The IN operator in DAX

UPDATE 2022-03-01: it is available a new article Understanding the IN operator in DAX which contains more updated content and sample queries you can try online with dax.do!

The new IN syntax has been available in Power BI since November 2016 and in Excel 2016 since Version 1701 (February 2017 in Current Channel). This syntax will be also available in future versions of Analysis Services (after SQL Server 2016). In order to support this new operator, DAX also introduced two new syntaxes, table and row constructor, which enables the creation of “anonymous” tables that can be used to compare the value of two or more columns instead of a single one.

For example, consider the following syntax:

RedOrBlack Sales OR :=
CALCULATE ( 
    [Sales Amount],
    Products[Color] = "Red" || Products[Color] = "Black"
)

With the new IN syntax, you can write:

RedOrBlack Sales IN :=
CALCULATE ( 
    [Sales Amount],
    Products[Color] IN { "Red", "Black" }
)

As you will see in the following sections, the IN operator can be used also with dynamic expressions, and it can compare more than one or column. The syntax that follows the IN operator in the previous example is a table constructor, and each row can have a row constructor when its content has more than one column.

The IN operator is a CONTAINSROW function

As it is often the case in DAX, the IN operator is just syntax sugar for calling another DAX function, which in this case is CONTAINSROW. For example, the previous measure RedOrBlack Sales can be written as:

RedOrBlack Sales CR :=
CALCULATE ( 
    [Sales Amount],
    CONTAINSROW (
        { "Red", "Black" },
        Products[Color]
    )
)

The new CONTAINSROW function resembles the CONTAINS function, but it allows to use an anonymous table that you create with a table constructor. In fact, the CONTAINS syntax is:

CONTAINS ( 
    <lookupTable>,
    <lookupTable>[lookupColumn]
    <externalTable>[externalColumn]
)

Because the second argument of CONTAINS requires a column reference in the lookup table passed as first parameter, you can use CONTAINS only with a table that has names.
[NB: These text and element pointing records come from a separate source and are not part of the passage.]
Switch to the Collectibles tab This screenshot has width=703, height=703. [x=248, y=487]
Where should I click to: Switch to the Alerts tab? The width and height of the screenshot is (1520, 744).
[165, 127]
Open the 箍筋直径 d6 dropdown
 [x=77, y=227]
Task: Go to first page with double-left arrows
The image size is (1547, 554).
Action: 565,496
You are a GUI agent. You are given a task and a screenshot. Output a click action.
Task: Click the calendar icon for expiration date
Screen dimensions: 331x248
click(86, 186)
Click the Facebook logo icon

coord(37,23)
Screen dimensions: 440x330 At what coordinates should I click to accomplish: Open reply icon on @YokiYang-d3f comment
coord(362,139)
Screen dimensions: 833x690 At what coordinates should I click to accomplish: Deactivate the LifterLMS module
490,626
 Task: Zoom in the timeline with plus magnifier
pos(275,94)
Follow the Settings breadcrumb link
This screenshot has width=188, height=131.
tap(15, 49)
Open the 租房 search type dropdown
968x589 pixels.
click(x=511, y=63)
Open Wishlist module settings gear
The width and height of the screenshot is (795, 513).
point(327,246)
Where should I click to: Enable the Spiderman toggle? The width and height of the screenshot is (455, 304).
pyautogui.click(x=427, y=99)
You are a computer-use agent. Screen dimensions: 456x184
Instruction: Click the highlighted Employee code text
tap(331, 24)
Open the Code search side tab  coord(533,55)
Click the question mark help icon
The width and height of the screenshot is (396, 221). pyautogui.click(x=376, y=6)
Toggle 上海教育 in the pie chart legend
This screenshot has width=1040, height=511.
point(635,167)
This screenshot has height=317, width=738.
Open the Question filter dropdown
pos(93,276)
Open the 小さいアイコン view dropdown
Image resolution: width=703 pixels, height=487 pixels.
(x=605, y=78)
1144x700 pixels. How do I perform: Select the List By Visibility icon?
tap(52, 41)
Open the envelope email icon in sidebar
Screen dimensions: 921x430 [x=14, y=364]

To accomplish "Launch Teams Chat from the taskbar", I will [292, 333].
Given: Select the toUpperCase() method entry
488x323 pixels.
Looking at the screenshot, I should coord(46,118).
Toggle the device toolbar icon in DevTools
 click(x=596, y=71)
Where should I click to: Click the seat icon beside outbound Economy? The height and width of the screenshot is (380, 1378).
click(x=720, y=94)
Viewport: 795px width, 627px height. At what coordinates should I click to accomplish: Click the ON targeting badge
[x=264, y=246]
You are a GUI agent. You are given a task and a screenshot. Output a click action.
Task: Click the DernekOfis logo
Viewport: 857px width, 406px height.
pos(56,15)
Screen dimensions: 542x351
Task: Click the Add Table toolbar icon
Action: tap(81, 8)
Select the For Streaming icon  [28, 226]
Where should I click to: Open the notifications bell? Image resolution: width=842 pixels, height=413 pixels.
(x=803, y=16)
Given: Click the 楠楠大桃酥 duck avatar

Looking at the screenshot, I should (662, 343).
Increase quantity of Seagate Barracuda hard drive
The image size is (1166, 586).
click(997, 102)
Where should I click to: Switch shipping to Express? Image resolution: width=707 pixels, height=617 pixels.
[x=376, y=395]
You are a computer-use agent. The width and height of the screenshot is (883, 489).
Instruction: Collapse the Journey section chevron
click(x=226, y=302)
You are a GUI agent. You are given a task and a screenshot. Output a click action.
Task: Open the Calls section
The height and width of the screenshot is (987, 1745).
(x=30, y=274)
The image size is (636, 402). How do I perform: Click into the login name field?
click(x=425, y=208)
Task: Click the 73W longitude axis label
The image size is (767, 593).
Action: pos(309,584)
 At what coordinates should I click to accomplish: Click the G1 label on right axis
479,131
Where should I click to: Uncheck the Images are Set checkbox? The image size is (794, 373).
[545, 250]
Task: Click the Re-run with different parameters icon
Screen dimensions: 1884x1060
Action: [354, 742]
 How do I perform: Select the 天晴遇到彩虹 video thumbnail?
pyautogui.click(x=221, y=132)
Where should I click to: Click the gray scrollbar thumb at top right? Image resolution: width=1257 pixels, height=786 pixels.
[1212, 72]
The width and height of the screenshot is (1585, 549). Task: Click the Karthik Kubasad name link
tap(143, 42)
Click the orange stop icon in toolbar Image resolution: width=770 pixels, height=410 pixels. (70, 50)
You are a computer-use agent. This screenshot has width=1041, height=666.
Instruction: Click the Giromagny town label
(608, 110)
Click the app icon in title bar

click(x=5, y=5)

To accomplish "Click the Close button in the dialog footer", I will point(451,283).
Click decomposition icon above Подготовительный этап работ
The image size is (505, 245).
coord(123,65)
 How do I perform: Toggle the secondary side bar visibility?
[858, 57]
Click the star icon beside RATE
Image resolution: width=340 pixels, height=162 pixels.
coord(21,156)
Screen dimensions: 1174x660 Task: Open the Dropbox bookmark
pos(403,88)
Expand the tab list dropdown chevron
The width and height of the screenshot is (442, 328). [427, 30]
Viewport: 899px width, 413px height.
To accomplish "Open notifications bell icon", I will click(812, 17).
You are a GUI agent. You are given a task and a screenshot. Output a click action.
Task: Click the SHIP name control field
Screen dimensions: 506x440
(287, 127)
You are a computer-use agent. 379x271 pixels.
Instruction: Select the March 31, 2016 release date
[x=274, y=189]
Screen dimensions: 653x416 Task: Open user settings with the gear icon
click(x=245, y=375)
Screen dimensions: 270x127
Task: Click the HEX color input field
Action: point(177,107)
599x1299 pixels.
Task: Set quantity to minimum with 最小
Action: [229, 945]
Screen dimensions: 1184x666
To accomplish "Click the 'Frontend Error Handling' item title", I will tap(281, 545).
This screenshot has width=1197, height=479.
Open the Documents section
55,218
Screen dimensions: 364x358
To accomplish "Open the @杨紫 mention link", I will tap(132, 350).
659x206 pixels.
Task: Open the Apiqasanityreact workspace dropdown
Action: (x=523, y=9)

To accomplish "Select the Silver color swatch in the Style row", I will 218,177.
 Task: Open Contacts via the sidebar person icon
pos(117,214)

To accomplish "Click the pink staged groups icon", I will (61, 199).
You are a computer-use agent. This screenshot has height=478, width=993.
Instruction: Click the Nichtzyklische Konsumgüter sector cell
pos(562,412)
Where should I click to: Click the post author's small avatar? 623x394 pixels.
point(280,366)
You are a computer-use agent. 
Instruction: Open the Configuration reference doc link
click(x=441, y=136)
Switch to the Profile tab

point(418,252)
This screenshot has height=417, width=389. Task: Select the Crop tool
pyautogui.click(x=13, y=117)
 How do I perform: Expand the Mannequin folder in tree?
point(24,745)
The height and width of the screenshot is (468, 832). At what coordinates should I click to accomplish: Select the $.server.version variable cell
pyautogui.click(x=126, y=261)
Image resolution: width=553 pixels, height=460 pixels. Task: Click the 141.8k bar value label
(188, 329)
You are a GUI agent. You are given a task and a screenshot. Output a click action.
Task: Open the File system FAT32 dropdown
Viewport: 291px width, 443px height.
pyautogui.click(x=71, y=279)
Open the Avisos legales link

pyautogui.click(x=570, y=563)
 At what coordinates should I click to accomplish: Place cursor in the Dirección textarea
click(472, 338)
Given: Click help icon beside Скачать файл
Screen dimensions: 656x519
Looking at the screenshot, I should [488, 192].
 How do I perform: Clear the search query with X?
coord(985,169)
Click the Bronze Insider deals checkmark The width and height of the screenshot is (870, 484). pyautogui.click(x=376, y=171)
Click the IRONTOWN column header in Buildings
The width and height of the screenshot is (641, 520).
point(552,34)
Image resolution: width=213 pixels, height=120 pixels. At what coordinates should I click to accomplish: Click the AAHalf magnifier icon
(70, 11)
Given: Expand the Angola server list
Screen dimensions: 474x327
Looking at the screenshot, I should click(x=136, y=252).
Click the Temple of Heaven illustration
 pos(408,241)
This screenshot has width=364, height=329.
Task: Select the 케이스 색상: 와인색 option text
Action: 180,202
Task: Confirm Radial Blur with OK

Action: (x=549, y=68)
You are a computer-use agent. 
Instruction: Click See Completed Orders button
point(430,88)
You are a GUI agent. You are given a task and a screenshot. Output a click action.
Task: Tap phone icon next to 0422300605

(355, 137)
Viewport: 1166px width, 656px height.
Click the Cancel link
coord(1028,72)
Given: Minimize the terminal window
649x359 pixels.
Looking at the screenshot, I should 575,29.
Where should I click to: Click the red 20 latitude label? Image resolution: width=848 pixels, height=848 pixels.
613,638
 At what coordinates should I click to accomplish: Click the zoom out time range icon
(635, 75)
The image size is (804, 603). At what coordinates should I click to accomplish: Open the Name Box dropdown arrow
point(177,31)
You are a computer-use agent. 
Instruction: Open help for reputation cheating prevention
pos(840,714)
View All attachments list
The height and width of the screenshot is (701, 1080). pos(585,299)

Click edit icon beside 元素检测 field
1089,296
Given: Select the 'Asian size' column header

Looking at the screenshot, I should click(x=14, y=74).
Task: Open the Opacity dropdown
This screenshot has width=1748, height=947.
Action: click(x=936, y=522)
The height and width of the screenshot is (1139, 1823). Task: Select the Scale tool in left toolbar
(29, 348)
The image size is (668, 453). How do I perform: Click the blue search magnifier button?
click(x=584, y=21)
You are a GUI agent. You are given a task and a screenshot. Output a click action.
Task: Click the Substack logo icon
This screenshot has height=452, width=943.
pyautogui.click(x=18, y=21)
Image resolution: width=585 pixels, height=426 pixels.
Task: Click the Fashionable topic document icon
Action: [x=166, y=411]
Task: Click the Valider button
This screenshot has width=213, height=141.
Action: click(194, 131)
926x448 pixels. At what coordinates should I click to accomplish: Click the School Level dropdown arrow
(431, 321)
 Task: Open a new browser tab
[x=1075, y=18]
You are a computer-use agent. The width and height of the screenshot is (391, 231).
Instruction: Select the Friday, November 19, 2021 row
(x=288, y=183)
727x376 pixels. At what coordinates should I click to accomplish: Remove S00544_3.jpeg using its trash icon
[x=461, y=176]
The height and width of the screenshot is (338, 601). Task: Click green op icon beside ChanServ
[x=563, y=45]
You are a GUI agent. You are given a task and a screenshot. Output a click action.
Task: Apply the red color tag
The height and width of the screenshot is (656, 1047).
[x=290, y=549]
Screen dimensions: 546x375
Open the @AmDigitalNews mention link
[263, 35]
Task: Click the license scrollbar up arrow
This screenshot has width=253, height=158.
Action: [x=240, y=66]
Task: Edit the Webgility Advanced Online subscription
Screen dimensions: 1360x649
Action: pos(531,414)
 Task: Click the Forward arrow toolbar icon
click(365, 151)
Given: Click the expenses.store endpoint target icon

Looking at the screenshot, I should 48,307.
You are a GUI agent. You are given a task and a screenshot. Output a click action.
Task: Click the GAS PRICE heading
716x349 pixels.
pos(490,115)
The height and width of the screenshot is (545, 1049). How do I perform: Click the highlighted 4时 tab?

Thus, you might use CONTAINS with a table created in the same expression by using DATATABLE, but the syntax is verbose:

RedOrBlack Sales CD := 
CALCULATE (
    [Sales Amount],
    FILTER (
        ALL ( Products[Color] ),
        CONTAINS (
            DATATABLE ( "Color", STRING, { { "Red" }, { "Black" } } ),
            [Color], Products[Color]
        )
    )
)

The IN operator with a single column

The CONTAINSROW function requires that all the columns specified in the table must have a correspondent column in the expression before IN. Thus, the simple syntax for one column is:

<table>[column] IN <lookupTable>

In this syntax, the lookupTable is a table with a single column only. It could be a dynamic table expression, such as in the following example, which returns the value of the sales of all the other colors other than the ones selected:

Other Colors :=
CALCULATE (
    [Sales Amount],
    Products[Color] IN 
        EXCEPT ( 
            ALL ( Products[Color] ), 
            VALUES ( Products[Color] ) 
        )
)

Please note that the syntax above is just an example of a dynamic expression applied to IN. In this specific case, you would obtain the exact result by using just EXCEPT in the filter argument of CALCULATE:

Other Colors 2 :=
CALCULATE (
    [Sales Amount],
    EXCEPT ( 
        ALL ( Products[Color] ), 
        VALUES ( Products[Color] )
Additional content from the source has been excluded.